The Hannibal Directive: How Israel Killed Its Own Troops and Massacred Palestinians to Prevent Its Soldiers’ Capture
by Max Blumenthal
In the southern city of Rafah in the Gaza Strip, Aug. 1, 2014 is known as Black Friday. This was the day the Israeli military bombarded the city with almost every mode of destruction available to it, from F-16 missiles to Apache rockets to naval shelling to drone strikes and mortars.
Bulldozers ripped down homes at random while tanks barreled through neighborhoods, shelling anything in sight. In a matter of hours, at least 500 artillery shells and hundreds of missiles were dumped on the city, almost entirely in civilian areas. By the end, at least 190 people had been killed, so many that unequipped local hospitals were forced to store their corpses and body parts in ice cream coolers.

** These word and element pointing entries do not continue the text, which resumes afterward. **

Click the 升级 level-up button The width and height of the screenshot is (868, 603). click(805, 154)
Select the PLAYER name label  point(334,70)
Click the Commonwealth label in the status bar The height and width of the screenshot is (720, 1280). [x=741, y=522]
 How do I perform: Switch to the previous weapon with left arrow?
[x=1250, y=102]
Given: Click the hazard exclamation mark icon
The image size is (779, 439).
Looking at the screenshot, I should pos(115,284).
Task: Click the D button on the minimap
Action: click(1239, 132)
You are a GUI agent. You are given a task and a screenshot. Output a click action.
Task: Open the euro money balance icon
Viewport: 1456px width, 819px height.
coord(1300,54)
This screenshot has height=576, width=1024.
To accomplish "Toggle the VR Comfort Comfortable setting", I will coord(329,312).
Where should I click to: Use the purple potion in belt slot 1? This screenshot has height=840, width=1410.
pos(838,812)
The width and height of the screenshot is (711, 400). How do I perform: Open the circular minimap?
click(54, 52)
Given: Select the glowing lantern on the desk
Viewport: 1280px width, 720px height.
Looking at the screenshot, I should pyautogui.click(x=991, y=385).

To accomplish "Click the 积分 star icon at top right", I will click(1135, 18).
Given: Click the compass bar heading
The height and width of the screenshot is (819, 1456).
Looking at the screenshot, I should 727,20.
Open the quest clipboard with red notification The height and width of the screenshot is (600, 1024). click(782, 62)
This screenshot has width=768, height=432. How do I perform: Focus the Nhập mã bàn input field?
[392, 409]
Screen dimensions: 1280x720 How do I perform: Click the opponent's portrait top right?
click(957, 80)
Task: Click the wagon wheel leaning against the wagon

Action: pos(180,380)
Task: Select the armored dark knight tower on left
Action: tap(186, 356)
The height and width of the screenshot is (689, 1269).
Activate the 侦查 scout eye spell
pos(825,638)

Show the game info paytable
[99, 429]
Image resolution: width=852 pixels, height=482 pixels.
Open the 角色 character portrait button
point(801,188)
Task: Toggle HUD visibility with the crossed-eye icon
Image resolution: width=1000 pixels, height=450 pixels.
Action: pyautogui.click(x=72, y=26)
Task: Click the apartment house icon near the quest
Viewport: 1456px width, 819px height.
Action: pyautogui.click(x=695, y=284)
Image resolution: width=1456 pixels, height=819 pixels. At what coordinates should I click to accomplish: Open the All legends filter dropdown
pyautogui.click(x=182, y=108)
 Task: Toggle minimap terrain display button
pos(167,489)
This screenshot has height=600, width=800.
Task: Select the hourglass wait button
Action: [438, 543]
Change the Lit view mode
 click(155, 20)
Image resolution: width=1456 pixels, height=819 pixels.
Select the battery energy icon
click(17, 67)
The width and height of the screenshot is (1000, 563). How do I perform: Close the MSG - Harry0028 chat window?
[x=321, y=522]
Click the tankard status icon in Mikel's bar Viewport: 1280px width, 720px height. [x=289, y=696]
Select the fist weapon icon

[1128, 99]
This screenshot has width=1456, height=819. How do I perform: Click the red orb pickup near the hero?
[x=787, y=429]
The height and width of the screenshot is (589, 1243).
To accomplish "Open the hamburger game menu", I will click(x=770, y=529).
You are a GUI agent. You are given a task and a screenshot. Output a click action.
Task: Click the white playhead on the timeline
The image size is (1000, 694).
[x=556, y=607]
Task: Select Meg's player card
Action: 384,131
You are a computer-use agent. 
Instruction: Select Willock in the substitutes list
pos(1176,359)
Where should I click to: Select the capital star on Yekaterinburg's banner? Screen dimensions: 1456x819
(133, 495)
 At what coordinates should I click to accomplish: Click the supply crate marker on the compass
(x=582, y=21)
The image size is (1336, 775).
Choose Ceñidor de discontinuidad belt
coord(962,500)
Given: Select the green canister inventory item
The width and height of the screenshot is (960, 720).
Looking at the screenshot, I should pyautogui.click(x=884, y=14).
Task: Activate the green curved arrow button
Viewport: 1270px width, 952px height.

The target of the operation was not necessarily Rafah’s civilian population, though attacking it was part of the Israeli military’s underlying logic. Instead, the army apparently aimed to kill one of its own. Indeed, Israeli forces had invoked the Hannibal Directive, opening up an indiscriminate assault on the entire circumference of the area where one of its soldiers, Lt. Col. Hadar Goldin, was allegedly taken captive by an ambush team from the Hamas military wing known as the Qassam Brigades.